I was thorough. I was methodical. I was confident, and I picked the best plan available at the time. I locked in for 12 months and moved on with my life.

That part was right. What nobody told me, and what isn't obvious until you've seen it, is that even a well-chosen plan can become worth breaking mid-contract.

The analysis I did only considered plans available at that time, but rates change every day, new plans appear, and existing plans get retired. I assumed that by picking the best plan that I had effectively ensured the best electricity rate available to me for the next year, particularly considering the early termination fees required to break a contract. Not to mention that prices just seem to always increase.

That's where I was dead wrong.


The Surprising Discovery

Several months into my contract, I built a better tool. I couldn't model every available plan with my spreadsheet. There are intricate pricing models that incorporate refunds at different usage levels, time of use plans such as nights and weekends, and different rates for different usage levels.

Nerd that I am, I wanted to see if any of those more exotic plans would save me money. So I built a more advanced model that could evaluate every plan on Power to Choose against my actual usage data, including the complex ones I'd skipped. I ran it for myself mostly out of curiosity.

The result surprised me.

I half-expected that an exotic nights & weekends plan might save me more, but the real surprise was that another fixed-rate plan was my best option. Even with energy prices elevated due to Middle East tensions, even with six months still remaining on my contract, even factoring in the early termination fee, switching to a different fixed rate plan would save me good money over the remainder of my contract.

I switched to a better plan at 7.0 cents per kWh. The math over the remaining months of my original contract:

Energy savings (April - October):    $147
Early termination fee:               -$90
Cost of analysis report:             -$10
--------------------------------------------
Net confirmed savings:                $47

Forty-seven dollars. In my pocket. By switching to a new plan and canceling my existing plan, which was the best available plan on the day I originally started the contract.


The Conservative Case for $200

I'm an engineer. I don't claim savings I can't prove.

So let me be precise about what that $47 means. It's the confirmed, verifiable saving over the period where both contracts overlap, from when I switched until my original contract would have ended. I'm not projecting into the future. I'm not guessing what rates will do. That $47 is real.

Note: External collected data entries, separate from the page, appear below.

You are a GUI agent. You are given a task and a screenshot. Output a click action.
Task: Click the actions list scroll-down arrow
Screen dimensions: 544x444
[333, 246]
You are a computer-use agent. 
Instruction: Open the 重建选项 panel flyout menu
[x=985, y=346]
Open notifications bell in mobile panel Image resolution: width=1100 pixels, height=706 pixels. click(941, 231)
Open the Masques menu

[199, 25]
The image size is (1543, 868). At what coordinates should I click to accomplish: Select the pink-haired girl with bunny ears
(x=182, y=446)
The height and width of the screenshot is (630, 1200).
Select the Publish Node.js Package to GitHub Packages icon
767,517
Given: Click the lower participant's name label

But here's where it gets more interesting.

If electricity rates stayed exactly the same going forward, then the annual benefit of being on the better plan would be around $200 per year. That's $47 confirmed savings on the remaining contract, plus roughly $150 in savings over the equivalent period on the new contract.

Two hundred dollars a year, by switching away from a plan that I thought was already optimal.

And that's the conservative case. I had done my homework carefully. If I had started with a more average-priced plan, as many Texans do, the savings from switching mid-contract would easily have been several hundred dollars more.


Why This Matters More Right Now

Energy prices don't recover quickly. Middle East instability, supply constraints, and Texas summer demand will likely push electricity costs higher. History tells us prices don't come back down quickly. Locking in a competitive fixed rate now protects you on the way up, and if rates do fall, you execute a rate refinance and capture the savings.


The Rate Refinance

Most people think about their electricity plan the way they used to think about mortgages: you pick one and forget it for 30 years.

But that's not how smart homeowners think about mortgages anymore. They refinance when rates drop. They watch the market. They act when the numbers make sense.

Your electricity plan works the same way.

  • Lock in a competitive rate today
  • Monitor the market for better rates
  • When the savings justify it, even mid-contract, refinance

Nobody tells you to watch your electricity plan after you've picked it. Why would they? The whole system is designed around the assumption that you sign, forget, and renew. But the market doesn't stand still.

The logical response is to keep checking. The practical problem is that checking takes real time. Building a spreadsheet, downloading usage data, factoring in your termination fee. I did it once and it took hours. Doing it every month isn't realistic for anyone with a job and a life.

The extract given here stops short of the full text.